On a vu que jamais je ne fus avantageux même dans ma jeunesse. Cette façon de penser était dans mon tour d’esprit, elle flattait ma passion; c’en fut assez pour m’y livrer sans réserve, et rire même de l’impertinent scrupule que je croyais m’être fait par vanité plus que par raison. Grande leçon pour les âmes honnêtes, que le vice n’attaque jamais à découvert, mais qu’il trouve le moyen de surprendre, en se masquant toujours de quelque sophisme, et souvent de quelque vertu.

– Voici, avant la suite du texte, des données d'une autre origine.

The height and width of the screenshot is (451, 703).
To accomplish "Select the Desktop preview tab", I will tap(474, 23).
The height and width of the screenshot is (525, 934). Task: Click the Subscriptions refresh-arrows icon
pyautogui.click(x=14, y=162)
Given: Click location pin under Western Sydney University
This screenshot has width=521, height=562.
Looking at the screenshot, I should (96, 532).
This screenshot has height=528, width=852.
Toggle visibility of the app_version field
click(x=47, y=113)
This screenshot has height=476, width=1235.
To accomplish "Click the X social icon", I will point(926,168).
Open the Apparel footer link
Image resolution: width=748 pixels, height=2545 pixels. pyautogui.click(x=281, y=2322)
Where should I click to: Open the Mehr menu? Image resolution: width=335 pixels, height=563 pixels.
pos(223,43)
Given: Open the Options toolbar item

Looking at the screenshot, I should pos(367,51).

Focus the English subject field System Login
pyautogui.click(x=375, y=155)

Coupable sans remords, je le fus bientôt sans mesure et, de grâce, qu’on voie comment ma passion suivit la trace de mon naturel, pour m’entraîner enfin dans l’abîme. D’abord, elle prit un air humble pour me rassurer, et pour me rendre entreprenant, elle poussa cette humilité jusqu’à la défiance. Mme d’Houdetot, sans cesser de me rappeler à mon devoir, à la raison, sans jamais flatter un moment ma folie, me traitait au reste avec la plus grande douceur, et prit avec moi le ton de l’amitié la plus tendre. Cette amitié m’eût suffi, je le proteste, si je l’avais crue sincère; mais la trouvant trop vive pour être vraie, n’allai-je pas me fourrer dans la tête que l’amour, désormais si peu convenable à mon âge, à mon maintien, m’avait avili aux yeux de Mme d’Houdetot; que cette jeune folle ne voulait que se divertir de moi et de mes douceurs surannées; qu’elle en avait fait confidence à Saint-Lambert, et que l’indignation de mon infidélité ayant fait entrer son amant dans ses vues, ils s’entendaient tous les deux pour achever de me faire tourner la tête et me persifler? Cette bêtise, qui m’avait fait extravaguer à vingt-six ans, auprès de Mme de Larnage, que je ne connaissais pas, m’eût été pardonnable à quarante-cinq, auprès de Mme d’Houdetot, si j’eusse ignoré qu’elle et son amant étaient trop honnêtes gens l’un et l’autre pour se faire un aussi barbare amusement.
Mme d’Houdetot continuait à me faire des visites que je ne tardai pas à lui rendre. Elle aimait à marcher, ainsi que moi: nous faisions de longues promenades dans un pays enchanté. Content d’aimer et de l’oser dire, j’aurais été dans la plus douce situation, si mon extravagance n’en eût détruit tout le charme. Elle ne comprit rien d’abord à la sotte humeur avec laquelle je recevais ses caresses: mais mon cœur, incapable de savoir jamais rien cacher de ce qui s’y passe, ne lui laissa pas longtemps ignorer mes soupçons; elle en voulut rire; cet expédient ne réussit pas; des transports de rage en auraient été l’effet: elle changea de ton. Sa compatissante douceur fut invincible; elle me fit des reproches qui me pénétrèrent; elle me témoigna, sur mes injustes craintes, des inquiétudes dont j’abusai. J’exigeai des preuves qu’elle ne se moquait pas de moi. Elle vit qu’il n’y avait nul autre moyen de me rassurer. Je devins pressant, le pas était délicat. Il est étonnant, il est unique peut-être qu’une femme ayant pu venir jusqu’à marchander, s’en soit tirée à si bon compte. Elle ne me refusa rien de ce que la plus tendre amitié pouvait accorder. Elle ne m’accorda rien qui pût la rendre infidèle, et j’eus l’humiliation de voir que l’embrasement dont ses légères faveurs allumaient mes sens n’en porta jamais aux siens la moindre étincelle.